§ **Actions to take**
- a) From the low-dose radiation article, retype the passage that begins with the words containing "But experts said" and ends with "in the diet.".
- b) According to the low-dose radiation article, in which journal did the Imperial College team write about their work?
- c) Summarize the low-dose radiation article in two sentences.

§ **Quoted passage**
********************

Low dose radiation 'harms heart'
Low doses of radiation can cause cardiovascular disease, according to work carried out by mathematicians at Imperial College.
They have constructed a model which suggests that the risk would increase as the dose increases.
Studies have shown that nuclear workers exposed to long-term doses of radiation have higher levels of heart disease.
But experts said it was too early to draw such conclusions without the biological research to back it up.
The team at Imperial College, writing in the journal PLOS Computational Biology, say they explored a novel mechanism that suggests radiation kills monocytes, which travel across the arterial wall to mop up a protein called MCP-1.
High levels of MCP-1 are thought to cause the inflammation which leads to cardiovascular disease.
Their model was consistent with the rates of heart disease seen in nuclear workers and also predicted the changes in MCP-1 caused by high levels of cholesterol in the diet.

********************

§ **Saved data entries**

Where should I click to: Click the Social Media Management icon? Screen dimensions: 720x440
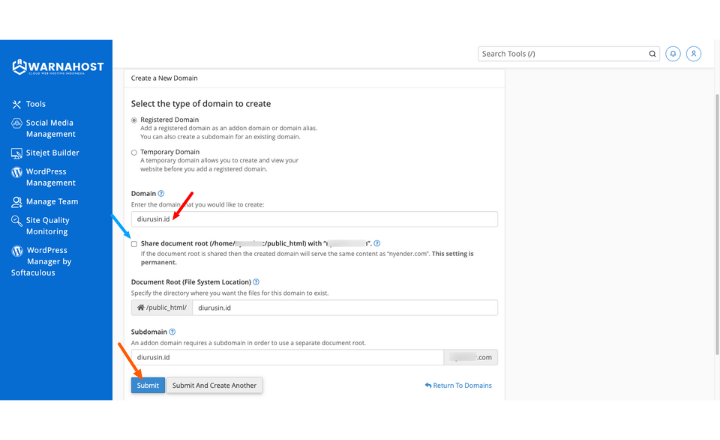(x=17, y=124)
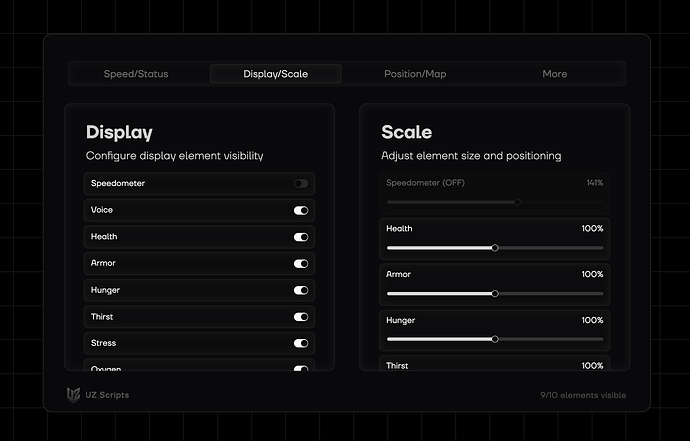Viewport: 690px width, 441px height.
Task: Toggle the Oxygen switch at list bottom
Action: pos(301,368)
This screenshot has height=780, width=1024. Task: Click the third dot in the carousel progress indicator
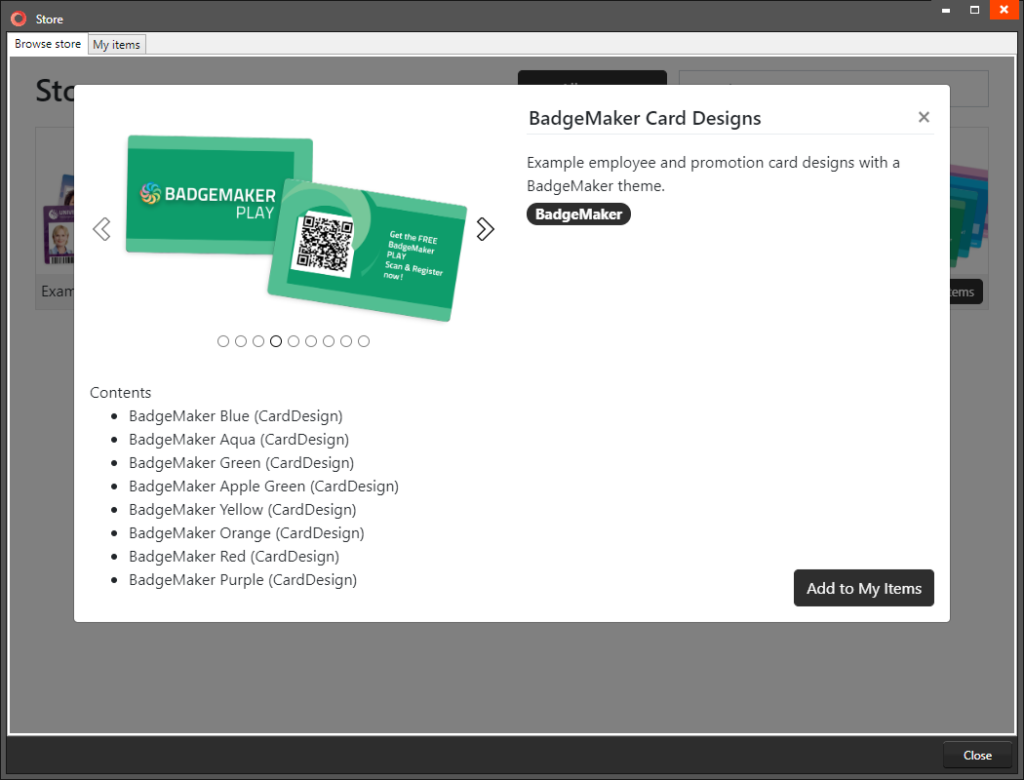[258, 341]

********************

§ **Responses for each task**
- a)
But experts said it was too early to draw such conclusions without the biological research to back it up.
The team at Imperial College, writing in the journal PLOS Computational Biology, say they explored a novel mechanism that suggests radiation kills monocytes, which travel across the arterial wall to mop up a protein called MCP-1.
High levels of MCP-1 are thought to cause the inflammation which leads to cardiovascular disease.
Their model was consistent with the rates of heart disease seen in nuclear workers and also predicted the changes in MCP-1 caused by high levels of cholesterol in the diet.

- b) PLOS Computational Biology.

- c) Mathematicians at Imperial College built a model suggesting that low doses of radiation can cause cardiovascular disease, with risk rising as the dose rises, possibly because radiation kills monocytes that clear away the inflammation-linked protein MCP-1. The model matched heart disease rates seen in nuclear workers, though experts said it was too early to draw such conclusions without biological research to back it up.